The opposite of security

The GCSB's current motto on its website is "If New Zealand has secrets worth stealing, then they're worth protecting". Now, the GCSB and their Five Eyes masters wants to make it radically easier for people to steal those very secrets they claim to exist to protect. How? By backdooring the encryption which protects our networks, our filesystems, our financial transactions, everything:
Ministers from the Five Eyes grouping of New Zealand, Australia, Canada, the United States and the United Kingdom have agreed to new measures to combat global threats, including seeking access to encrypted data and communications.

[...]

Among them was agreement that there was an urgent need for law enforcement agencies to gain access to encrypted data and communications, subject to conditions.

"The inability of intelligence and law enforcement agencies to lawfully access encrypted data and communications poses challenges to law enforcement agencies' efforts to protect our communities.

"Therefore, we agreed to the urgent need for law enforcement to gain targeted access to data, subject to strict safeguards, legal limitations, and respective domestic consultations.

"We have agreed to a Statement of Principles on Access to Evidence and Encryption that sets out a framework for discussion with industry on resolving the challenges to lawful access posed by encryption, while respecting human rights and fundamental freedoms," the communique said.


But while that statement uses the language of "lawful access" and makes much of judicial oversight, fundamentally such access requires that those systems contain vulnerabilities.
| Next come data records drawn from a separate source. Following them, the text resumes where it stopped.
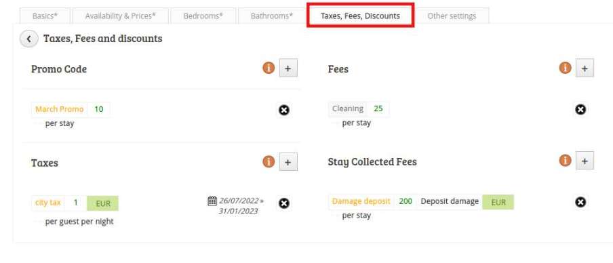
Task: Open the Promo Code info icon
Action: [269, 68]

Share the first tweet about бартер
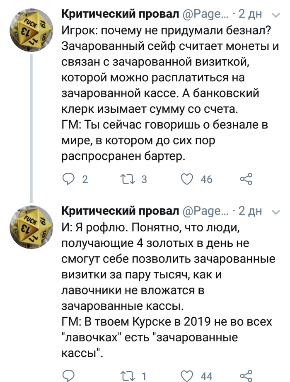coord(246,179)
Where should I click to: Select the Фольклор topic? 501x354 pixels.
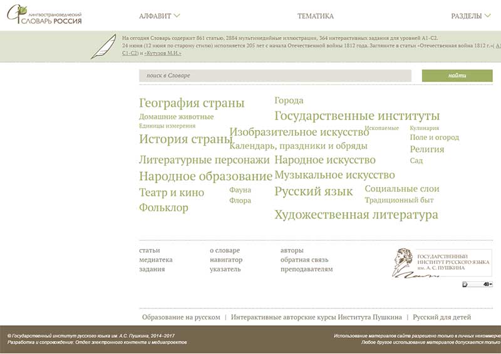click(163, 207)
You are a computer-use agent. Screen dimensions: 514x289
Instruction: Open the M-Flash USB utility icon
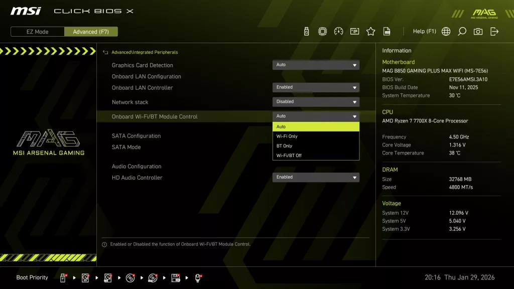306,31
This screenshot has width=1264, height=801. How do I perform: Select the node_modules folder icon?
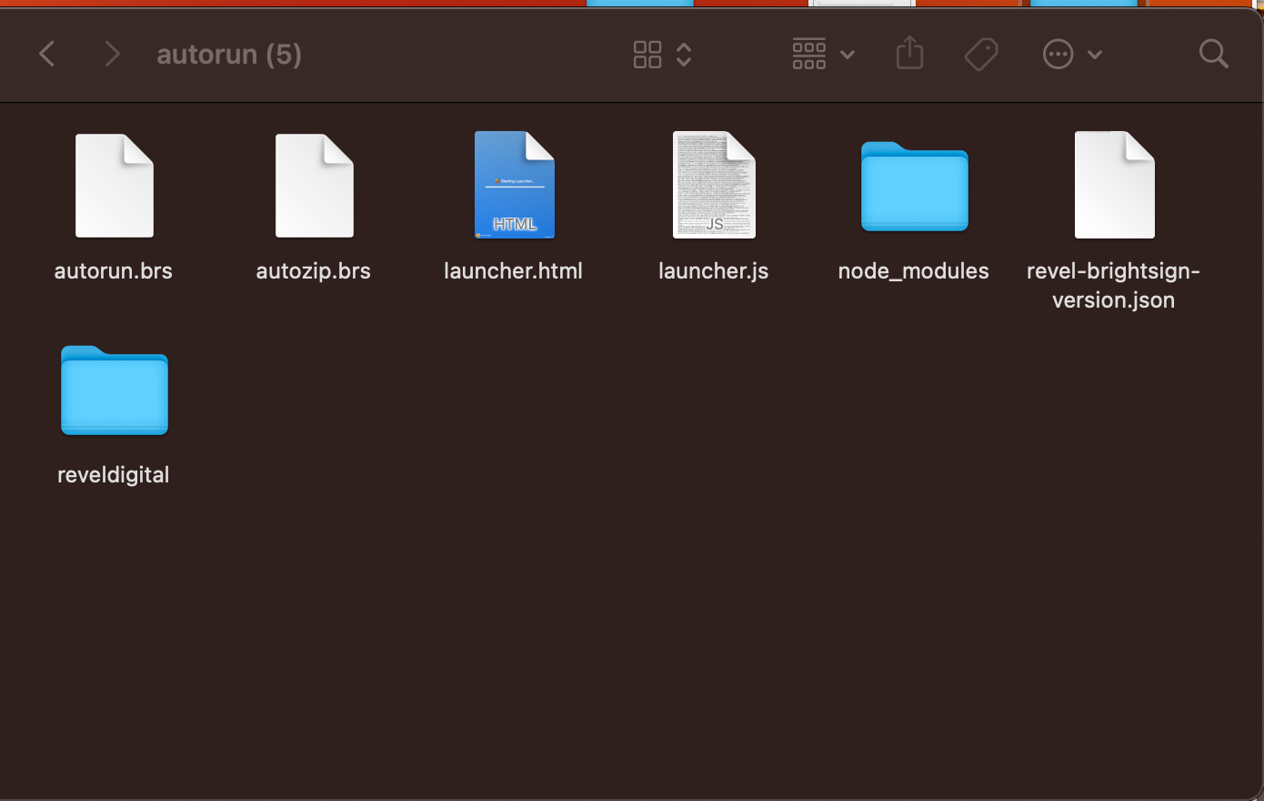coord(914,188)
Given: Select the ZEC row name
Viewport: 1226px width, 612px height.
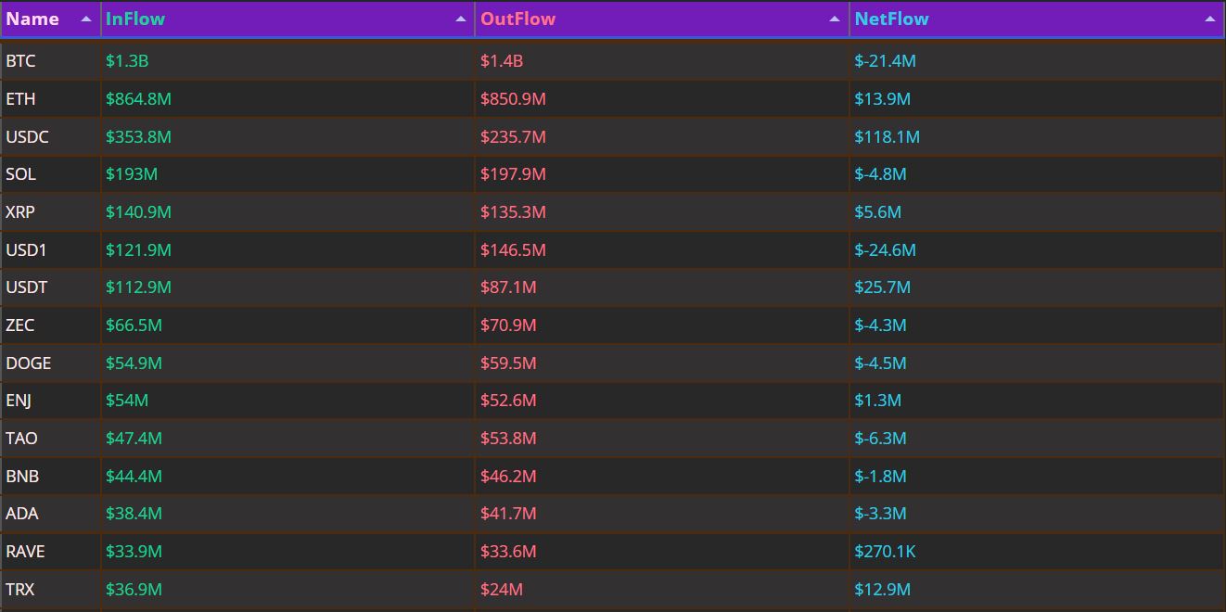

But as we've already seen, security agencies don't seem to care much for the law when they can hide behind secrecy, and vulnerabilities don't just get used by the (self-proclaimed) "good guys". There are already cases of security flaws kept secret by spy agencies being exploited by criminals, and that's just an ordinary operating system vulnerability. And secrecy is no defence: there's an entire ecosystem of people out there searching for holes in our systems to use. If a vulnerability exists, they will eventually find it, and when they find it, they will exploit it. And where the vulnerability is in something critical, like say the encryption which protects your online credit card transactions or the algorithm which identifies you as the author of a digital contract and makes it binding, then the consequences could be devastating.

Organisations like GCSB ostensibly exist to protect us from that. Instead, they seem to be more interested in building themselves a global surveillance state. And that is not protecting us. Deliberately introducing security vulnerabilities into critical systems is not "security" - instead its the opposite.